Top of Records to process

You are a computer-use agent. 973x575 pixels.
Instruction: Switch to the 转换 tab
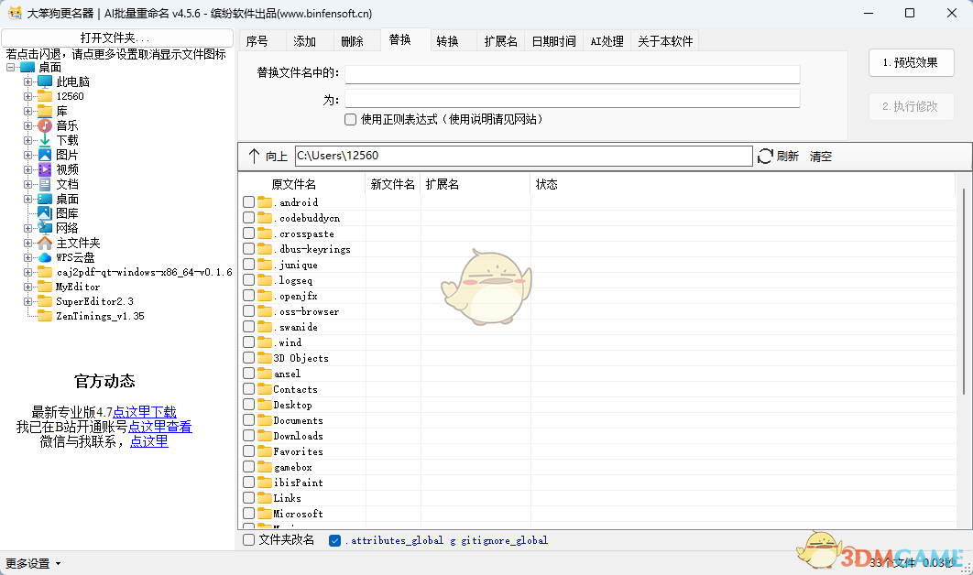tap(450, 39)
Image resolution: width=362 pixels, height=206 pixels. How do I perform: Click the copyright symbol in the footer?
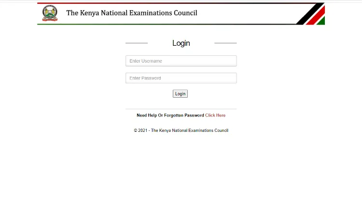pos(136,130)
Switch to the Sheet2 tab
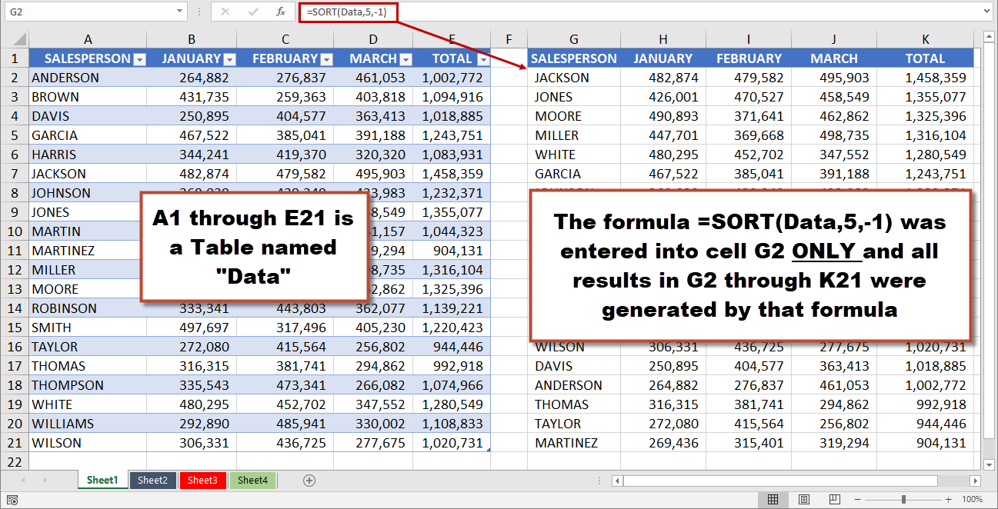This screenshot has width=998, height=509. (x=152, y=480)

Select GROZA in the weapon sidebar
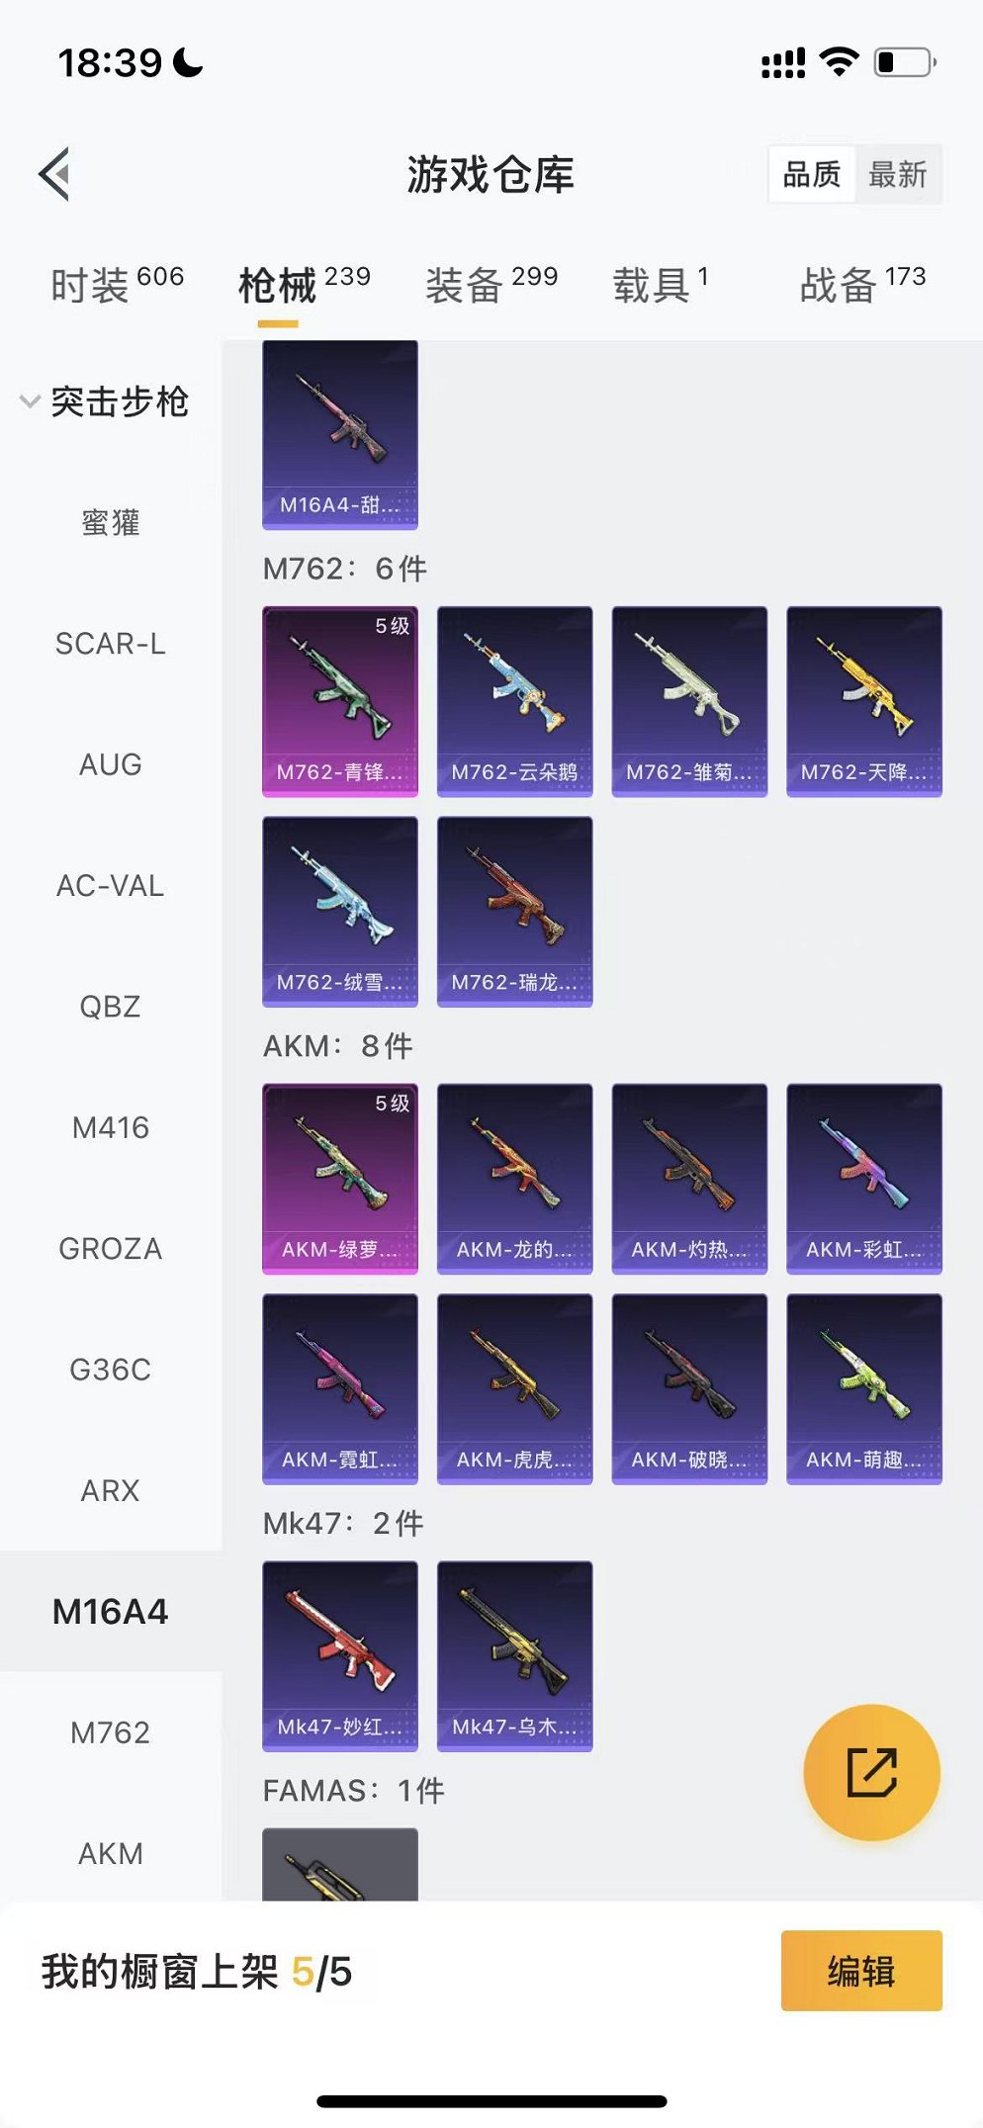(x=111, y=1249)
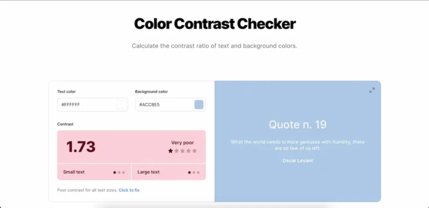Click the quote body text in preview

[298, 145]
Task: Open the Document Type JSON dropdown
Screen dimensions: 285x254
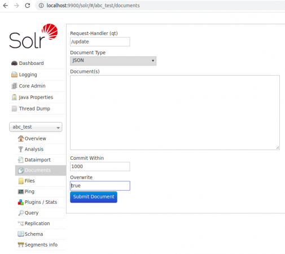Action: [x=113, y=61]
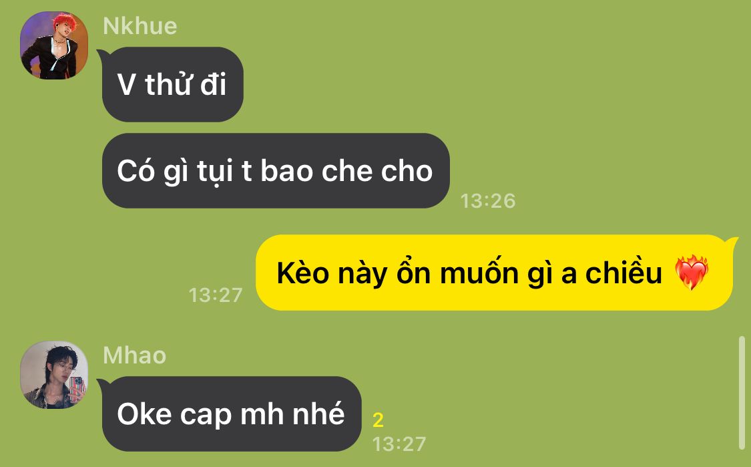Image resolution: width=751 pixels, height=467 pixels.
Task: Open Mhao's profile avatar
Action: click(54, 375)
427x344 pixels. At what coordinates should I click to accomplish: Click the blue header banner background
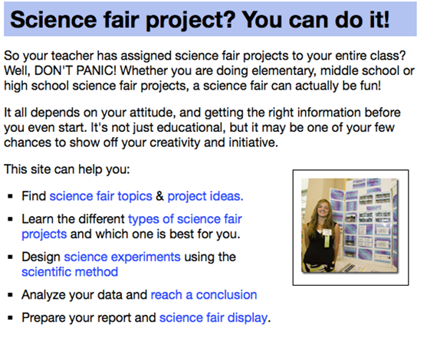[210, 19]
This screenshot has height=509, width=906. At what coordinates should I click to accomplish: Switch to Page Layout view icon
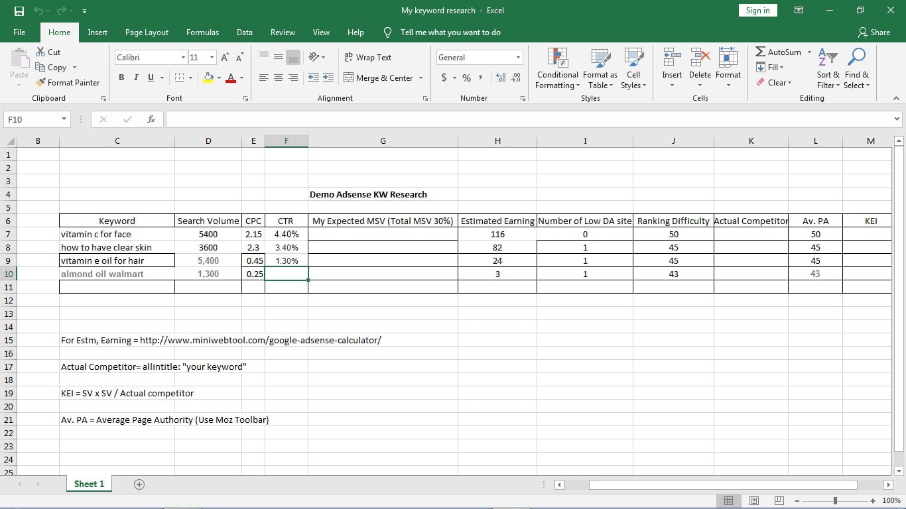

Bottom of Records to process

Exercise details:
All of the data above should be transcribed verbatim, with pictures omitted.

Solution below:
You are a computer-use agent. 973x575 pixels.
Instruction: Switch to the 转换 tab
tap(450, 39)
Image resolution: width=362 pixels, height=206 pixels. How do I perform: Click the copyright symbol in the footer?
pos(136,130)
Switch to the Sheet2 tab
This screenshot has width=998, height=509. (x=152, y=480)

Select GROZA in the weapon sidebar
(x=111, y=1249)
Click the quote body text in preview

[298, 145]
Task: Open the Document Type JSON dropdown
Screen dimensions: 285x254
Action: [x=113, y=61]
Image resolution: width=751 pixels, height=467 pixels.
Task: Open Mhao's profile avatar
Action: click(54, 375)
427x344 pixels. At what coordinates should I click to accomplish: Click the blue header banner background
[210, 19]
This screenshot has height=509, width=906. At what coordinates should I click to accomplish: Switch to Page Layout view icon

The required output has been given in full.